The turbulent life of a troubled teen was outlined in court Monday to help 3rd District Juvenile Judge Andrew Valdez decide whether the youth should be tried in juvenile or adult court.

The boy, now 15, is charged in connection with the Feb. 5 fatal shooting of JoJo Brandstatt, 18, who many witnesses testified had enraged the teenager because Brandstatt was wearing a red T-shirt, which is the color favored by a rival gang.

Valdez's final decision has far-reaching consequences because if the youth stays in juvenile court and is convicted of the slaying, he will remain under the court's control only until he turns 21. In adult court, a conviction for aggravated murder for him could carry the penalty of life in prison without parole.

In addition, the emphasis in the juvenile system is primarily focused on rehabilitation and treatment. The adult system includes those efforts as well, but there also is a greater element of punishment.

Randal Oster, a psychologist who specializes in child and adolescent treatment, conducted an evaluation of the teen and concluded the boy needed long-term and very intense treatment.

Oster said the youth stated, "I don't know why I made such a stupid move" and indicated he felt guilty "over all the bad stuff" he had done.

Under questioning, Oster said the boy might have been expressing sorrow over killing Brandstatt but he also might have been expressing sorrow over the fact that he got caught.

Another professional, Barry Sanchez, who worked as a juvenile court probation officer and who also prepared a report with others on the youth, disagreed with Oster. Sanchez said he believed the boy was unhappy simply because he got caught.

Sanchez said the boy appeared to show some empathy at the start of an interview, in which the youth insisted on telling him about Brandstatt's death and the events of that day even though Sanchez was there only to gather "social history" about the youth's home life, schooling and other things. But later, the boy's attitude seemed to change.

"He said he was glad he got it off his chest," Sanchez said.

Defense attorney Richard Van Wagoner argued that numerous studies have shown that teenagers often cannot comprehend the consequences of their actions, the human brain does not fully mature until age 25 and that this teen's lack of maturity shows he should stay in juvenile court.

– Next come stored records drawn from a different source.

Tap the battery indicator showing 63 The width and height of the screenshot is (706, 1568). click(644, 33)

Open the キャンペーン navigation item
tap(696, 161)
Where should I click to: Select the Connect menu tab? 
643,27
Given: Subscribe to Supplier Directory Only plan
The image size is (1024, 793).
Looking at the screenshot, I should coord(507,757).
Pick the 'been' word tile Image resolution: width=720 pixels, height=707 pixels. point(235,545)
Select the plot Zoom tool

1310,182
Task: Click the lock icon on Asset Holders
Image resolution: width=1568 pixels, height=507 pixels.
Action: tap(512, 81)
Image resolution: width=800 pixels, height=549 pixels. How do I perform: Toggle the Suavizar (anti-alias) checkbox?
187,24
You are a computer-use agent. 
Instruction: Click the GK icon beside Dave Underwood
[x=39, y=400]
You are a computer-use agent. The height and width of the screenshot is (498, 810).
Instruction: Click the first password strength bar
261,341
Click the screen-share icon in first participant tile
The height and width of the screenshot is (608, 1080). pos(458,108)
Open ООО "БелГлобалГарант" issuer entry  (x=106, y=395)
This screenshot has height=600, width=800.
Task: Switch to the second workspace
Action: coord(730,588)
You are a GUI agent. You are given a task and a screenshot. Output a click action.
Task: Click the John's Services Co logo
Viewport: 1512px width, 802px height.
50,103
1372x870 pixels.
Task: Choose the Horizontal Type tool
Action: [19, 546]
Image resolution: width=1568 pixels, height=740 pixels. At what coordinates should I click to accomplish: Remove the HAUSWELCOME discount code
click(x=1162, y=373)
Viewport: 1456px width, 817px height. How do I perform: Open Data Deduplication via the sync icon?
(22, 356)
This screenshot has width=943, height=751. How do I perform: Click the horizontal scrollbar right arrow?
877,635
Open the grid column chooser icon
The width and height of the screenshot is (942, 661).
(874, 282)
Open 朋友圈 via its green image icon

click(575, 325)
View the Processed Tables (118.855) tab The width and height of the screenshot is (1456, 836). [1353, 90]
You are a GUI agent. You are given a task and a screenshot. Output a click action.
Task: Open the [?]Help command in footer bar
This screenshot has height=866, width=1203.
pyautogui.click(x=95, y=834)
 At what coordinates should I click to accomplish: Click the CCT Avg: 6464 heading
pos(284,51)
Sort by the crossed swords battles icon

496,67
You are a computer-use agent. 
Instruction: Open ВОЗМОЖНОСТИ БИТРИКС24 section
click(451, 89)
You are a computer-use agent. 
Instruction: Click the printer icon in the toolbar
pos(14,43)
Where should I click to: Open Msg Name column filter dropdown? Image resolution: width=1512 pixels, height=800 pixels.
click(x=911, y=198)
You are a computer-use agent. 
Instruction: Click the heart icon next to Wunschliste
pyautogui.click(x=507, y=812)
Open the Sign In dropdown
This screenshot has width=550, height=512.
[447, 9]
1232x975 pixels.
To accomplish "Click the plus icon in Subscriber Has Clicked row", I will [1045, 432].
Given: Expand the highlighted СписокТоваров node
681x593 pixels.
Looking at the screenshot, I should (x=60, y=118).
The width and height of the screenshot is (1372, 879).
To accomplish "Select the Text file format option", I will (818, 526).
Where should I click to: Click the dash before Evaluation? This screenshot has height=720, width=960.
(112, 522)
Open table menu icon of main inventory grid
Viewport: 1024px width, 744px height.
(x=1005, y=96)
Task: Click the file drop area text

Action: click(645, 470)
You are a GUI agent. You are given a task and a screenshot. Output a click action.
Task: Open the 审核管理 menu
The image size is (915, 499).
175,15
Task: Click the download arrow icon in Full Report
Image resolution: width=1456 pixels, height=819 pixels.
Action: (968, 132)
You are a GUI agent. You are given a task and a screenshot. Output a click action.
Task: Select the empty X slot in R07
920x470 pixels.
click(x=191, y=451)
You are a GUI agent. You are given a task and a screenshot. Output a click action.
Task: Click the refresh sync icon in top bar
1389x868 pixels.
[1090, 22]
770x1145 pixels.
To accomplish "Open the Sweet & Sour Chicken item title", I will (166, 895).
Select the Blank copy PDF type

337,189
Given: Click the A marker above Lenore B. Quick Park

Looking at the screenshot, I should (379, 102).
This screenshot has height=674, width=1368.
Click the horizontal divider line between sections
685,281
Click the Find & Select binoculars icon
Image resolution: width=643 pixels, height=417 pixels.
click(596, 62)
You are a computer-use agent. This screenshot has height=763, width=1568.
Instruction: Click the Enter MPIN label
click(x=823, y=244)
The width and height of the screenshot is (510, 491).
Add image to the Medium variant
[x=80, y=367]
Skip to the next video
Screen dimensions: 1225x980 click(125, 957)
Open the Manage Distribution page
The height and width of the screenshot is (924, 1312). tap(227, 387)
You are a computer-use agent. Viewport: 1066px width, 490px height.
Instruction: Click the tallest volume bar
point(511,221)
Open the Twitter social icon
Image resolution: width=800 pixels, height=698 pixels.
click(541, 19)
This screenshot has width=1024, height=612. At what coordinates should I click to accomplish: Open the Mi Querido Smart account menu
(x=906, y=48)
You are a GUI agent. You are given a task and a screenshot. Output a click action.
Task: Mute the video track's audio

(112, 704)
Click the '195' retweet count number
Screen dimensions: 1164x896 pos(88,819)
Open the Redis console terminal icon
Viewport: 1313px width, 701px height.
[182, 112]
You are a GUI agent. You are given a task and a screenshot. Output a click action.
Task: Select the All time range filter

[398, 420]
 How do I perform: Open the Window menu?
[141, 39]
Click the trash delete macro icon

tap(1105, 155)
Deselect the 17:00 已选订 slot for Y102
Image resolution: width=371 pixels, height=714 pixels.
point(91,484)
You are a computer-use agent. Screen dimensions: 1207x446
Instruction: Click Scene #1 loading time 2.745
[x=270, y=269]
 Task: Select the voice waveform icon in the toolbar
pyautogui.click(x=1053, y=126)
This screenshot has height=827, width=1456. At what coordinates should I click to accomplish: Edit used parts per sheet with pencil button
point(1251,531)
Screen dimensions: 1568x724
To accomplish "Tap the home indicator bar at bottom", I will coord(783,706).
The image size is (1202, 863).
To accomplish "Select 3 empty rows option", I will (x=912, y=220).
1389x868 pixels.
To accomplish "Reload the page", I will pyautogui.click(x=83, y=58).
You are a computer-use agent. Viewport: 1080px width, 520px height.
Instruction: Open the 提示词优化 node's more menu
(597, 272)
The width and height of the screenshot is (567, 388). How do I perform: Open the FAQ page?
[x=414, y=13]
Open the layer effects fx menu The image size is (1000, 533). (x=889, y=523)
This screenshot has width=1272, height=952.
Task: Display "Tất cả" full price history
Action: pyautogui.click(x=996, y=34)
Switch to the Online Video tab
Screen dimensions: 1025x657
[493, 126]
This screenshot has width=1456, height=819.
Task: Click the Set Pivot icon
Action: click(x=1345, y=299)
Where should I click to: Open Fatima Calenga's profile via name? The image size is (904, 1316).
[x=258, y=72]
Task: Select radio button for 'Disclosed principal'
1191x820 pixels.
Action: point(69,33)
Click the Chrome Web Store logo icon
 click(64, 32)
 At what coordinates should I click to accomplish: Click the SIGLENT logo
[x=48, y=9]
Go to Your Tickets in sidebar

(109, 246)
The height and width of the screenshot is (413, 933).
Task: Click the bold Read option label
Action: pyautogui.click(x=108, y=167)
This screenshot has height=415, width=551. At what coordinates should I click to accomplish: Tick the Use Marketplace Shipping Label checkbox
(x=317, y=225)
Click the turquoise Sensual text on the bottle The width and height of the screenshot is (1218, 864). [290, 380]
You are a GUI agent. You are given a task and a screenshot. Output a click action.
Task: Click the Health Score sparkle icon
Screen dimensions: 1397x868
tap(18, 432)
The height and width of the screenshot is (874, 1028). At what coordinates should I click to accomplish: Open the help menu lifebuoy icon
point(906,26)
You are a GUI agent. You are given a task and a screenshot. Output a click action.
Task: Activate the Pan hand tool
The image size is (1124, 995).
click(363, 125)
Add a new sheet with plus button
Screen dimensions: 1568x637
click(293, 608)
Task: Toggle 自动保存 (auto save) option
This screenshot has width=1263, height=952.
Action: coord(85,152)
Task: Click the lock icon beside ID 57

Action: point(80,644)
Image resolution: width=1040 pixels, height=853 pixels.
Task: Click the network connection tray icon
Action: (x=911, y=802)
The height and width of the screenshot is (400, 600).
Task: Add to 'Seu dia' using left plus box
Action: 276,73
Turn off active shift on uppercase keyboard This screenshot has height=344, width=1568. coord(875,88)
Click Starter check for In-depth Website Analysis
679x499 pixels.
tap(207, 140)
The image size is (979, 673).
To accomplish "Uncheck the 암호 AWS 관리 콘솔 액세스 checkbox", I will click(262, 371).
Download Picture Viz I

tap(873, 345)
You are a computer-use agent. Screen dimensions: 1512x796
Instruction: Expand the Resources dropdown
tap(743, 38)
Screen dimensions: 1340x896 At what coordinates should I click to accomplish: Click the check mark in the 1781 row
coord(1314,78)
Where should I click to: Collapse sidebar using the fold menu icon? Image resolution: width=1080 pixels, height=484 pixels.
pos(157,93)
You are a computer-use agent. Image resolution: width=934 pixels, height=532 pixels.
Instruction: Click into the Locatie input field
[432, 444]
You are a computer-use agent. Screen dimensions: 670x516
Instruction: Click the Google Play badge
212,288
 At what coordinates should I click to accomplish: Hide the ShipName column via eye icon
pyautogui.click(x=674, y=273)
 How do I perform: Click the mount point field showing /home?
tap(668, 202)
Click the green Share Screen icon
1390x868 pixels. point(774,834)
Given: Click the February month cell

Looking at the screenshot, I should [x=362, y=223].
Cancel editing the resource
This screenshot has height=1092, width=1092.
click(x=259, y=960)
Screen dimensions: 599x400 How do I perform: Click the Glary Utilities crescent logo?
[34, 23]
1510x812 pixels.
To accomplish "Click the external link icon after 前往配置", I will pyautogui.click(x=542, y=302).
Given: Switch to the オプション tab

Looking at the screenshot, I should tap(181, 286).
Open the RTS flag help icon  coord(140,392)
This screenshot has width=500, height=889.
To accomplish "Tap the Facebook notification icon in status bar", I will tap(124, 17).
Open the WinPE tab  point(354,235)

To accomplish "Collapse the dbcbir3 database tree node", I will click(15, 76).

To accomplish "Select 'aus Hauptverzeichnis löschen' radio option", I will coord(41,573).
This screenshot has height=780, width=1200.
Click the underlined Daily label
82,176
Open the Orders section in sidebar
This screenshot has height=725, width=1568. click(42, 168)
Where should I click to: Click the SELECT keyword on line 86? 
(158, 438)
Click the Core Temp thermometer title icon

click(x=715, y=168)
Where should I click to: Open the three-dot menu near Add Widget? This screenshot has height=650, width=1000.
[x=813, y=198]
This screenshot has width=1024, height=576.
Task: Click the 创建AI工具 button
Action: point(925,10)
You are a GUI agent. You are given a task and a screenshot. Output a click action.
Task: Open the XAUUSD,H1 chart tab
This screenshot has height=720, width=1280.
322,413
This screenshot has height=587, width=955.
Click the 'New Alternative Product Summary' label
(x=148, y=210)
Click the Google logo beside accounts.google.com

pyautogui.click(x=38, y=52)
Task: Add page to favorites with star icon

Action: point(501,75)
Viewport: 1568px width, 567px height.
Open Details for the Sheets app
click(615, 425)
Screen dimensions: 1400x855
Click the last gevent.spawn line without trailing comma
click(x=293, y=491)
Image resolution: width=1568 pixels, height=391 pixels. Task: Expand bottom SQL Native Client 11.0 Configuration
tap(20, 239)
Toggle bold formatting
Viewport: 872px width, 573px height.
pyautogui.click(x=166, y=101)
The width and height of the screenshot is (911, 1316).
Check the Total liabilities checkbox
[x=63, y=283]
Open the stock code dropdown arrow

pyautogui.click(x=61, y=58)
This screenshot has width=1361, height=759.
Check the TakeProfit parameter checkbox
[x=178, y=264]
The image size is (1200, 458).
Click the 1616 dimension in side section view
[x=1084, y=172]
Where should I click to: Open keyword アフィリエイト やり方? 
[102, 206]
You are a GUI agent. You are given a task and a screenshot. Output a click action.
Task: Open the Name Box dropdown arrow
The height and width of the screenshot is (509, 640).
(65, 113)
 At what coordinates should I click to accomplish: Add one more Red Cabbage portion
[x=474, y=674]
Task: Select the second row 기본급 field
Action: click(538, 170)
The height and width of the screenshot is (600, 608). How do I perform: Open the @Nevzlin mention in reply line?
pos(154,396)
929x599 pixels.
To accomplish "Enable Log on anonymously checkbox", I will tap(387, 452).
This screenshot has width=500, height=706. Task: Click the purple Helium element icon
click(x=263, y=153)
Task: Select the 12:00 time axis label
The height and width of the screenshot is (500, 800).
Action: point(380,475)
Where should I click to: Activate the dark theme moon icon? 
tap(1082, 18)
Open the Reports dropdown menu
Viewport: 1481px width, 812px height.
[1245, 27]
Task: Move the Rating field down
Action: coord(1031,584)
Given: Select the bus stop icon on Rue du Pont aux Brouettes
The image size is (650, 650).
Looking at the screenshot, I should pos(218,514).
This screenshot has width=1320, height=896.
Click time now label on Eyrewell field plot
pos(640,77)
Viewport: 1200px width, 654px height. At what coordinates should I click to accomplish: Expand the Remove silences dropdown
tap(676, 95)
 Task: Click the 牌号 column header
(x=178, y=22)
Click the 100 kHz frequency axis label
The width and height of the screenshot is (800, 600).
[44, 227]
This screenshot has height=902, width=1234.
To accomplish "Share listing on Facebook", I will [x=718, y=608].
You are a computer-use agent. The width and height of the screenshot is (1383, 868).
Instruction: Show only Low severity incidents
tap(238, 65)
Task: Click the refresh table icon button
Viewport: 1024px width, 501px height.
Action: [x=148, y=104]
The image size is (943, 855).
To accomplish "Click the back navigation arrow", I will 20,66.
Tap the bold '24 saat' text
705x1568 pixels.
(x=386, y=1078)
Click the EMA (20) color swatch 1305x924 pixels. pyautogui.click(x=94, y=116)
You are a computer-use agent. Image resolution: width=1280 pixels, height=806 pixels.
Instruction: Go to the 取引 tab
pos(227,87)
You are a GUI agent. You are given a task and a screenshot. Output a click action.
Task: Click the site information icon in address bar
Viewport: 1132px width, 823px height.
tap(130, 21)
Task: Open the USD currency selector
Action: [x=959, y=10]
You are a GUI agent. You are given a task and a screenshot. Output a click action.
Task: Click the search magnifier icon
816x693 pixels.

However, prosecutor Michael Postma said this boy knew the difference between right and wrong, knew that firing a gun at someone would likely kill him, and knew that behavior like that does have consequences.

Besides aggravated murder, the teen is charged with two counts of aggravated kidnapping and five counts of aggravated robbery. These are all first-degree felonies.

Three adults also are charged in the case and are facing identical charges, except they face a lesser charge of murder, a first-degree felony. Prosecutors believe the teenager was the actual shooter, while the others had varying roles that contributed to Brandstatt's death, but they did not fire the gun.

The certification hearing in juvenile court is scheduled to continue Tuesday.